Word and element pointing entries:
• • •
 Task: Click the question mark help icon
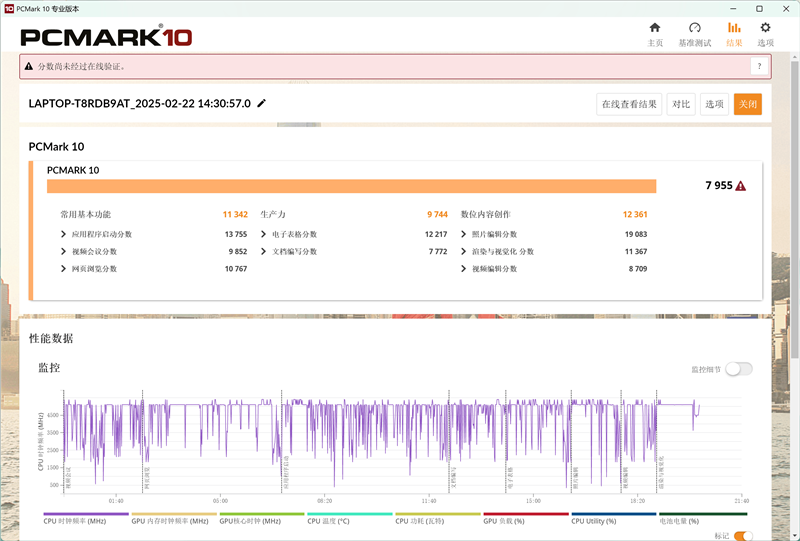[x=759, y=66]
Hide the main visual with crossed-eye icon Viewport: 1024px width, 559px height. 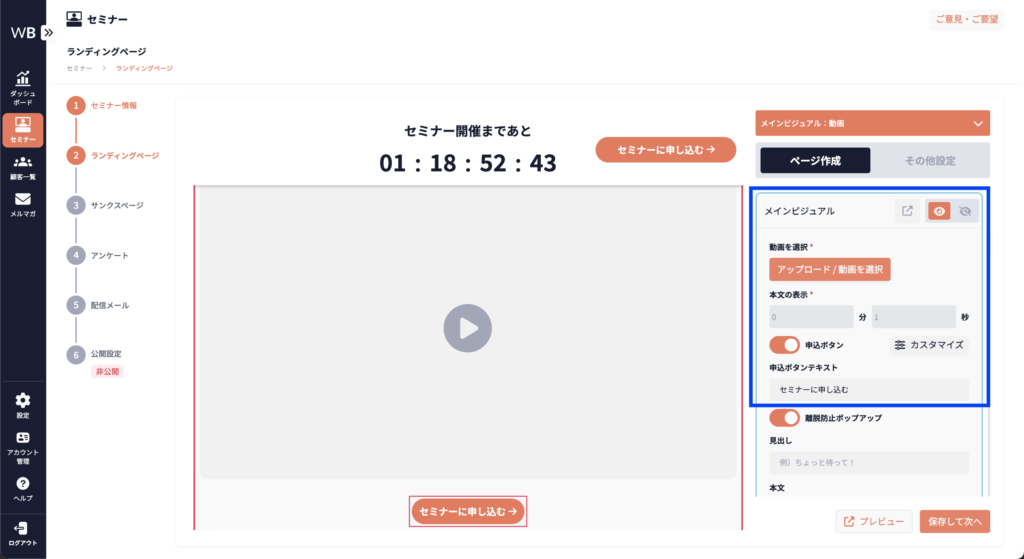(x=965, y=211)
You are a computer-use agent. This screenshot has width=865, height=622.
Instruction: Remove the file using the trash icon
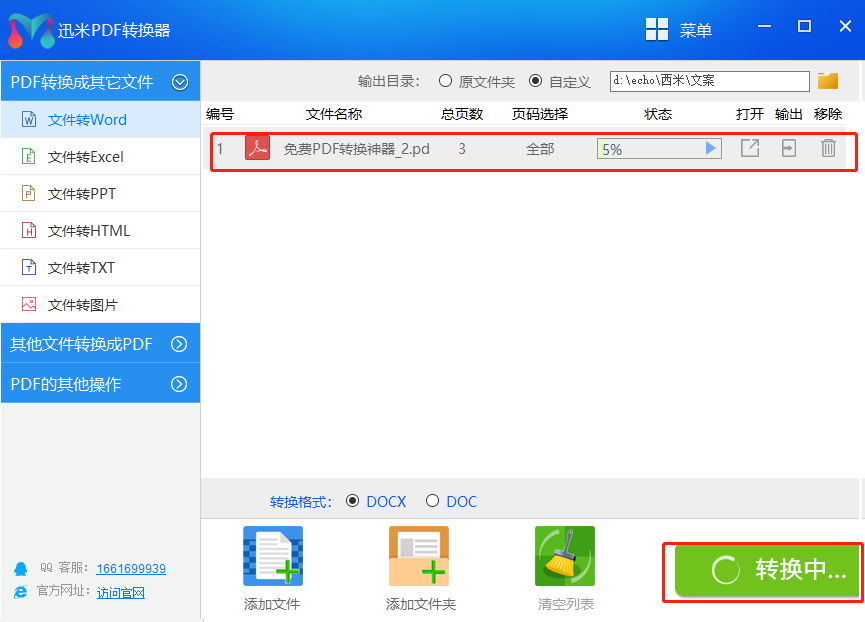click(828, 148)
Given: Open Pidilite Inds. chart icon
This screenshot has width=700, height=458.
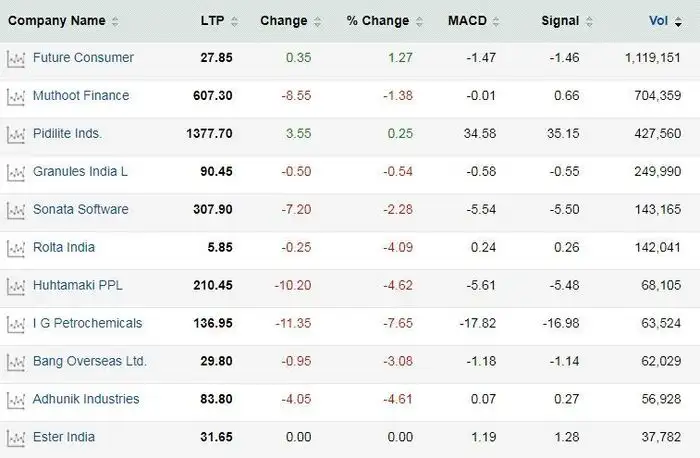Looking at the screenshot, I should click(15, 135).
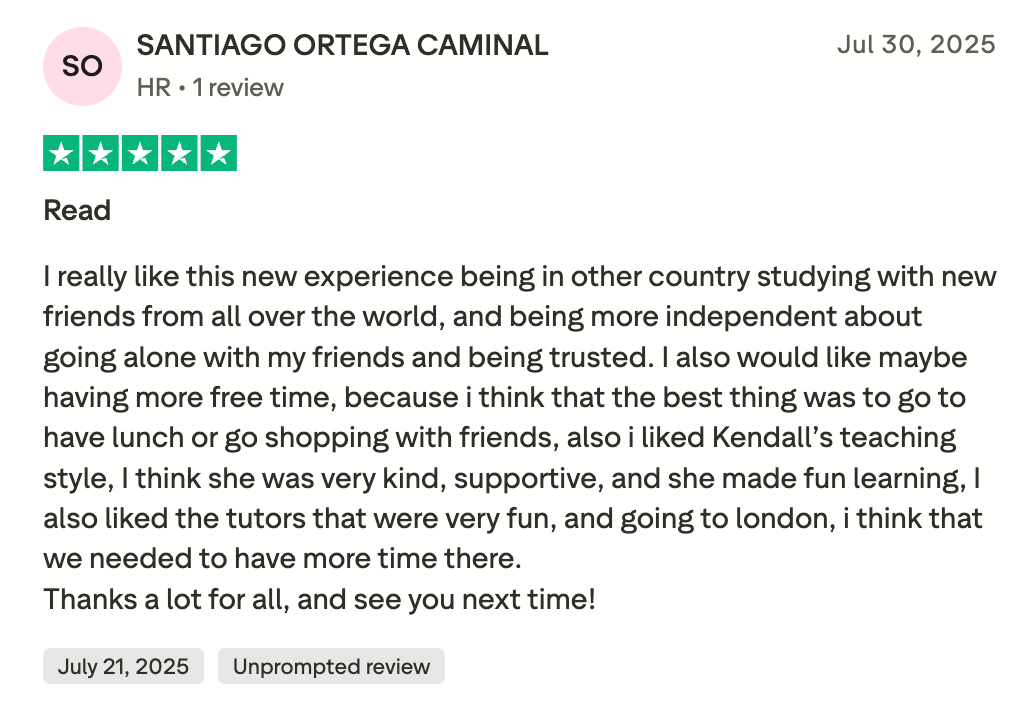Click the second green rating star
1024x714 pixels.
click(101, 153)
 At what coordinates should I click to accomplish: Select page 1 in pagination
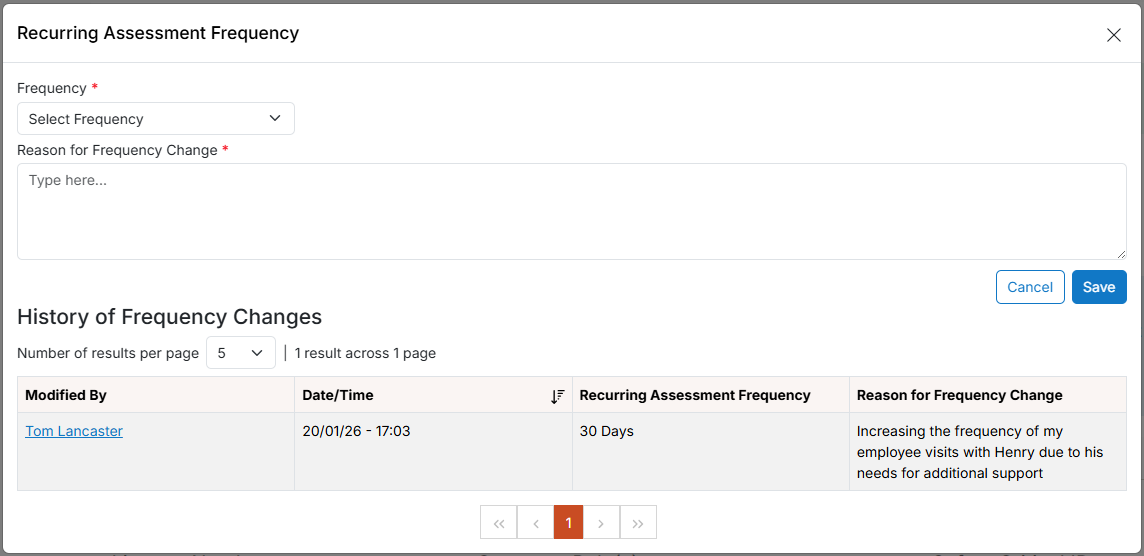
• • •
*GIVEN PROBLEM:* Reproduce word for word the part of the material that begins with the line containing "Given: Open Pidilite Inds. chart icon" and continues through the end of the material, with both ends included. Leave the pictures out of the copy.

*FINAL RESULT:*
Given: Open Pidilite Inds. chart icon
This screenshot has width=700, height=458.
Looking at the screenshot, I should click(15, 135).
Click the second green rating star
1024x714 pixels.
click(101, 153)
 At what coordinates should I click to accomplish: Select page 1 in pagination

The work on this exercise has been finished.